O encontro é rápido, como rápido é avançar na maré cheia. O mar acomete-os em ondas sucessivas e basta abrir os braços e erguer os pés para serem possuídos e gozarem a posse. Se não tiverem tempo de avançar, a onda rebenta-lhes em cima e leva-os à praia.

Ébrios de movimento erguem-se meio tontos e respiram fundo. Só então sentem no peito a vertigem do mergulho que já deram e apetece-lhes mais.

Tentam de novo, repetem o gesto.

Estão à beira-mar . Tentam respirar. Bem-vindos à vida!

Mais tarde, o Álvaro escreverá

Agora eu sou um pingo
Bem diferente dos demais
…………………………………

Poderei depois ser onda
………………………………
Desfeita em pingos, poalha
Espuma leve na praia
Que depois o vento espalha
E de mim nada na areia...!

Que o Álvaro Costa me perdoe a ousadia, a irreverência. Ele escreve coisas belas e sensuais. Merece ser lido. É fácil encontrá-lo em “Varanda das Estrelícias”.

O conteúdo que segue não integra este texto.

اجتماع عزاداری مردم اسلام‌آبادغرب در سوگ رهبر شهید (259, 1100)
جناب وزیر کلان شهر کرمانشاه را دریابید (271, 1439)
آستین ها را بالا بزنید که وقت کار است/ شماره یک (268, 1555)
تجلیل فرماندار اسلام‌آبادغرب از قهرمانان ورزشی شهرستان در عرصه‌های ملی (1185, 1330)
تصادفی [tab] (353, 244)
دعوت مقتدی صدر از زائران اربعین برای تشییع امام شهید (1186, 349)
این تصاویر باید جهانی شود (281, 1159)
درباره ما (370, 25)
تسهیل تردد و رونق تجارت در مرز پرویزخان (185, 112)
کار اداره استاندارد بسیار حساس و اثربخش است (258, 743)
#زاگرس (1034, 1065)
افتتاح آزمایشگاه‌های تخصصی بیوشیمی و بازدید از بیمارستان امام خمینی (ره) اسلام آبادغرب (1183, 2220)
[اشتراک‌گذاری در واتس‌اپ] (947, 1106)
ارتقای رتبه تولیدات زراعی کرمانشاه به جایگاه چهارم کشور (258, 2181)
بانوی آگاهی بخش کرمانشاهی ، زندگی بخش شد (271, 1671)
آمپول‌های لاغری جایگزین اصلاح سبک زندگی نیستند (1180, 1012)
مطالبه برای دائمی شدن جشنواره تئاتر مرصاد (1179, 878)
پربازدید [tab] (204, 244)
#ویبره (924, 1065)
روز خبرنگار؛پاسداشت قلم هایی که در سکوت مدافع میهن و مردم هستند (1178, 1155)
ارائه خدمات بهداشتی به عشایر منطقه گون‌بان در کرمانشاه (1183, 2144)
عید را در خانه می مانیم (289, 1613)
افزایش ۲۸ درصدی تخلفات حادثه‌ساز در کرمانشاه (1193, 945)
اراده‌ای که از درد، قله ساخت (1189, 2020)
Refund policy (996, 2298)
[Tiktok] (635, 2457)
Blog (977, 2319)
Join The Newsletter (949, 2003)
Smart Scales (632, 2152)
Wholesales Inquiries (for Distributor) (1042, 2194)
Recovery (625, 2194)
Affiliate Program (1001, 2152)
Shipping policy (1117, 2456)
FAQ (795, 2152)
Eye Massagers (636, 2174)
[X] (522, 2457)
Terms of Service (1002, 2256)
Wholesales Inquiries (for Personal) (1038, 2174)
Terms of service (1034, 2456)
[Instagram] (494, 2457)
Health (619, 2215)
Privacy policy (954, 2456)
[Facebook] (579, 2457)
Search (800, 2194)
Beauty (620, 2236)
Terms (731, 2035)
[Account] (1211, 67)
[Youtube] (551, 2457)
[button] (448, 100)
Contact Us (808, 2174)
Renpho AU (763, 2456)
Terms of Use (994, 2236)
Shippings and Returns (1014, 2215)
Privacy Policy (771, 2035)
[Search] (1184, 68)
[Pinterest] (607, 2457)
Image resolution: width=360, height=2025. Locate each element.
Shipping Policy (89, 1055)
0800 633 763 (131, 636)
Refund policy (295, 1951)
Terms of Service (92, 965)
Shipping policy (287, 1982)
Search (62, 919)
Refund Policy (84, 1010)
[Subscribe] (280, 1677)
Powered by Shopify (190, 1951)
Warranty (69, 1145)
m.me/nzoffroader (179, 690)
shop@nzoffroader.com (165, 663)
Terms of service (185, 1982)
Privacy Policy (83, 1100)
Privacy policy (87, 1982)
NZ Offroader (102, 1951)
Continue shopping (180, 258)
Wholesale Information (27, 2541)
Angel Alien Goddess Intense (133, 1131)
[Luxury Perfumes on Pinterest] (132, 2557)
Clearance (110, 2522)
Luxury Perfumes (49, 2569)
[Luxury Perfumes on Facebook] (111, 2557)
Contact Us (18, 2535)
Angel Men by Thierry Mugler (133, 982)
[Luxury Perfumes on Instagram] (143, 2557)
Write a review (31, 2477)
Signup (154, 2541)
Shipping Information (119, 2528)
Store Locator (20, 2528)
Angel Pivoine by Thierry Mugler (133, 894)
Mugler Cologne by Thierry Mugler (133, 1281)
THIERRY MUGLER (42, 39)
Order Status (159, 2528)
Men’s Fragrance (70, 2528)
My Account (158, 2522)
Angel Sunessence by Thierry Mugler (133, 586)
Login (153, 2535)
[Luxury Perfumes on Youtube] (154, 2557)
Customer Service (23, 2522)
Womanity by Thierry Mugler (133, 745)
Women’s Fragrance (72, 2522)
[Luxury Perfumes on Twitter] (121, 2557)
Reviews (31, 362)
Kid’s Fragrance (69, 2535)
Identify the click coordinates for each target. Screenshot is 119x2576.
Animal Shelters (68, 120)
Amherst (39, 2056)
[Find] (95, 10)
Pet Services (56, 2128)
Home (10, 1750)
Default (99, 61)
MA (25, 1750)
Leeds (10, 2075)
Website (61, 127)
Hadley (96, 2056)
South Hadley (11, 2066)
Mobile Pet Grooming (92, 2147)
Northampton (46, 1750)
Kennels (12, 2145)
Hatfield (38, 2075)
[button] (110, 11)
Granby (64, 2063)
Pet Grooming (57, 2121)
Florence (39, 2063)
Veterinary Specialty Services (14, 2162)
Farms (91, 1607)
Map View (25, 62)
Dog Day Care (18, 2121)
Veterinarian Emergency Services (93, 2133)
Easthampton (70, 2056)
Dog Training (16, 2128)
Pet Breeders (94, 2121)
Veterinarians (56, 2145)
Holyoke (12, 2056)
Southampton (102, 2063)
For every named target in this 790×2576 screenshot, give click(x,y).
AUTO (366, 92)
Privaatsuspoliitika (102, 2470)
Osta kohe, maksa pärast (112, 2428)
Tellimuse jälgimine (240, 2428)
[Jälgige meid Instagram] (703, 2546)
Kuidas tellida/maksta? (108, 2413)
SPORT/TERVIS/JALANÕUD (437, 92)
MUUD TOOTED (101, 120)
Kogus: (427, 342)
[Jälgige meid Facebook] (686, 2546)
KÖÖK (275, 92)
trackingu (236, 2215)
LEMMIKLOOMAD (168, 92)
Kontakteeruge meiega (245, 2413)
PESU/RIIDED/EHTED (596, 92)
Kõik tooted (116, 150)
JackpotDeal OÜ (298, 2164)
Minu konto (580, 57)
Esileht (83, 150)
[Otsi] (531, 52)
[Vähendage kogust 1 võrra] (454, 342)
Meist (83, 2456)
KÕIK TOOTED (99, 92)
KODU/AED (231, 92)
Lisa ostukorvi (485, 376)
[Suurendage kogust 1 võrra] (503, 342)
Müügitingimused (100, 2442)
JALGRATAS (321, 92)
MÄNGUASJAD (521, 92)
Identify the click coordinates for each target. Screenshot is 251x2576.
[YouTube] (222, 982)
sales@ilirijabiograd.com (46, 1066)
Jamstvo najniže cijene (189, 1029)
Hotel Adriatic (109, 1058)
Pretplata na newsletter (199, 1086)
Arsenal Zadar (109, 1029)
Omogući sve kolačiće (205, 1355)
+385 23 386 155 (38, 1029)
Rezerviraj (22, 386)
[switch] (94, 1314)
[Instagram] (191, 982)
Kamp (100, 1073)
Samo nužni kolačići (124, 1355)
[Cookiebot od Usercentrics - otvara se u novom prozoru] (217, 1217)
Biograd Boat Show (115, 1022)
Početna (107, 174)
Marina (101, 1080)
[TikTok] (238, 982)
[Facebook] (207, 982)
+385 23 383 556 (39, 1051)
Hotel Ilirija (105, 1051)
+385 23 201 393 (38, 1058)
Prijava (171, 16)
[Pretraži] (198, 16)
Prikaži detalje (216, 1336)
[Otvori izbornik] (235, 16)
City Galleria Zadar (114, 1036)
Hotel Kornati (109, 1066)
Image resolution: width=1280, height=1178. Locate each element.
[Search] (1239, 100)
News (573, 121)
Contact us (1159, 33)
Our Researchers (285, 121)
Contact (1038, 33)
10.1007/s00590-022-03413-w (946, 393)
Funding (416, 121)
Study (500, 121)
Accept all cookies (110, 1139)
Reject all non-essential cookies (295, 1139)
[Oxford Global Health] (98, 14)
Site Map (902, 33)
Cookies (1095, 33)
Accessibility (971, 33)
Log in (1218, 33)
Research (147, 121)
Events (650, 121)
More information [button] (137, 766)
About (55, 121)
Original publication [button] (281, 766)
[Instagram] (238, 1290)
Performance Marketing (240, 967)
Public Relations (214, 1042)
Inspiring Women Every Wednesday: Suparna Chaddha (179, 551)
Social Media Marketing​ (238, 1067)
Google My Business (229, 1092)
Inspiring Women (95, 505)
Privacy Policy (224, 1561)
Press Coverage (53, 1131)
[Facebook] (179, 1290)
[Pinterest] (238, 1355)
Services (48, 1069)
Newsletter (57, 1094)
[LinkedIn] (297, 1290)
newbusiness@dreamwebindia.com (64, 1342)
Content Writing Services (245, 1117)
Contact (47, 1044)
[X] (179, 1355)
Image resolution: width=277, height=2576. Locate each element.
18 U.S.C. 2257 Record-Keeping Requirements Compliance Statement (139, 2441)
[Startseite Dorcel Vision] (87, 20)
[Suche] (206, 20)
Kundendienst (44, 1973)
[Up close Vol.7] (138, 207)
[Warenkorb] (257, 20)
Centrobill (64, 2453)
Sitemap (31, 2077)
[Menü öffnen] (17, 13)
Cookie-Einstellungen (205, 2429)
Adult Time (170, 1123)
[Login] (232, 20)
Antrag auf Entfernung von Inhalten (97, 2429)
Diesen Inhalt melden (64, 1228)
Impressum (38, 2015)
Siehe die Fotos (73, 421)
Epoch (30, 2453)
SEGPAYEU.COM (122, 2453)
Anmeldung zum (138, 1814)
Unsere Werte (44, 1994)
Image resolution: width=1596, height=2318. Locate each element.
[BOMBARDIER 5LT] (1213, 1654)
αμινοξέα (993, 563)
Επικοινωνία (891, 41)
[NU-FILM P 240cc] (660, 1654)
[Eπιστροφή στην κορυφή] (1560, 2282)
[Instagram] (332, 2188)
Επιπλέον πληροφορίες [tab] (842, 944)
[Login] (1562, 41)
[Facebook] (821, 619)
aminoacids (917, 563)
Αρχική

sábado, 4 de junho de 2011

ROSAS


Serão as rosas, o meu contentamento?

quinta-feira, 2 de junho de 2011

SAUDADES

O ensaio acabara tarde. Faltam muitos dias para o dia catorze, mas não podemos dispor do Teatro Miguel Franco quando nos apetece. Há que respeitar a calendarização! Então, como nos disponibilizaram a sala, para toda a tarde de hoje, tivemos que aproveitar; desde as marcações de cena ao ensaio geral, aconteceu tudo em tempo recorde. Eu estava cansada, estávamos todas cansadas, mas eu sentia-me feliz, porque representar diverte-me.

Saí e ainda fui ao Turismo cumprimentar as amigas que tinham acabado de inaugurar a mostra de alguns quadros. Um refresco, dois dedos de conversa; possivelmente até foram mais de dois, esqueci-me de contar e dispus-me a retomar o caminho de casa, não sem antes passar pela feira do livro, que ficava em caminho. Buscava, por conta de M., “A Ronda da Noite “ da Agustina. Azar! No último momento esquecera o nome e vim para casa de mãos a abanar, ou deveria vir…

Eram quase vinte horas, estava um fim de tarde fabuloso e eu deixei-me seduzir. Parei o carro perto do Estádio, disposta a passear-me pela margem do rio antegozando já o cantarolar da água junto ao açude.

Afinal a quietude era total. As comportas estavam fechadas e o caudal ia alto. Os patos mergulhando aqui e ali ofereciam aos meus ouvidos o único som cristalino que se justapunha a um ou outro motor de carro e eu ia seguindo inebriando-me de verde, de brilho da água e de luz, na calma deste fim de tarde.

Viu a L. e dei uma corrida, e lá fomos tecendo mais uns minutos de velha amizade. Ela ficou perto de casa e eu voltei. Olhos cheios, alma mimada, no silêncio da tarde.

Um dia hei-de morrer. Pensei cheia de pena. E os cambiantes de verde continuarão a repetir-se em cada ano, salpicados de arco-íris. Que saudades terei do rio Lis!

quarta-feira, 1 de junho de 2011

DIA MUNDIAL DA CRIANÇA

Já não tenho olhos de "mata-borrão", já não há avidez no meu olhar, mas sobra da criança que fui o mesmo encantamento pela vida.